From Aviation Safety Network:
At 1200 hrs on 16 December 1941 TF 14 left Pearl Harbor to assist Wake Island, two thousand miles to the west. The formation consisted of the aircraft carrier USS Saratoga, with 81 aircraft aboard (the 13 F4F Wildcats, 43 SBD-3 and 11 TBD-1 of the carrier Air Group, plus the 13 F2A-3 Buffaloes of VMF-221), three heavy cruisers, nine destroyers, a seaplane tender crammed with Marines and the fleet oiler Neches, one of the oldest and slowest in the fleet, only able to do 12 knots. On 21 December 1941 Wake Island was attacked by Japanese carrier aircraft and TF 14’s commander, Rear Admiral Frank Jack Fletcher, was warned that he might possibly have to fight a major battle just to get to Wake.
On the morning of 22 December, the ships had closed to about 520 miles northeast of Wake.

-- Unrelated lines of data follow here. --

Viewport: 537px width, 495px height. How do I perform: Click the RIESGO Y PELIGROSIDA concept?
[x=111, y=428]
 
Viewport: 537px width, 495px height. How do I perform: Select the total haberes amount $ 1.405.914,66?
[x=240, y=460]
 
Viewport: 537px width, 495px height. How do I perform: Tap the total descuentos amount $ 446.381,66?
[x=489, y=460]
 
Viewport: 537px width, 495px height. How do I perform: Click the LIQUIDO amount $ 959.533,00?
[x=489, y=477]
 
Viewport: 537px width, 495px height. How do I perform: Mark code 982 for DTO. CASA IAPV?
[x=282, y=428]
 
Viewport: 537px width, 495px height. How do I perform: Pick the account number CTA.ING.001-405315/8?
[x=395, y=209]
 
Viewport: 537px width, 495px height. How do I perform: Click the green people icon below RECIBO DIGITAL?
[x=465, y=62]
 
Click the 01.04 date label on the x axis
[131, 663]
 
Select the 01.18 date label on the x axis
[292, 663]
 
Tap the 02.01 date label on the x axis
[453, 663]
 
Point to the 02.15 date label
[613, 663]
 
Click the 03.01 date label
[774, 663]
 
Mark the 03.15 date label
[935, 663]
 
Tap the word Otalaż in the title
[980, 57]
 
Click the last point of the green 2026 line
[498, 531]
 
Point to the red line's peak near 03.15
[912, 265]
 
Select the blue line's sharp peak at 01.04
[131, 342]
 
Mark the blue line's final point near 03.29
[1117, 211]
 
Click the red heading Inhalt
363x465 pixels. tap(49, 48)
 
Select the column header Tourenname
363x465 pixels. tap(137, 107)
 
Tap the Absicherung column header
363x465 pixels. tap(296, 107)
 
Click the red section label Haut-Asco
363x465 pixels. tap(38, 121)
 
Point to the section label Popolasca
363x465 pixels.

Rough seas washed over the Saratoga’s plunging bow and greatly hindered the oiler’s efforts to refuel the destroyers. 6 F4Fs of VF-3 flew the early-morning combat air patrol (CAP). At 1021 hrs six other F4Fs took off to relieve them. Taking off into a stiff wind, the division climbed toward patrol altitude, but suddenly Lt.(jg) Victor M Gadrow, the skipper’s wingman, experienced engine trouble. The division leader, Lt Cdr John Thach, turned the lead over to another pilot and, to maintain radio silence, raced back to the Saratoga to give the emergency deferred forced landing signal (wheels up, tail hook down) to warm her that one of his planes needed to land back on board immediately. Gadrow followed in his failing Wildcat but barely got within a mile of the carrier before he stalled and went down. His F4F-3 Buno 3985 sank immediately in the turbulent seas. Racing to the scene, the destroyer Selfridge, acting as plane guard, found nothing.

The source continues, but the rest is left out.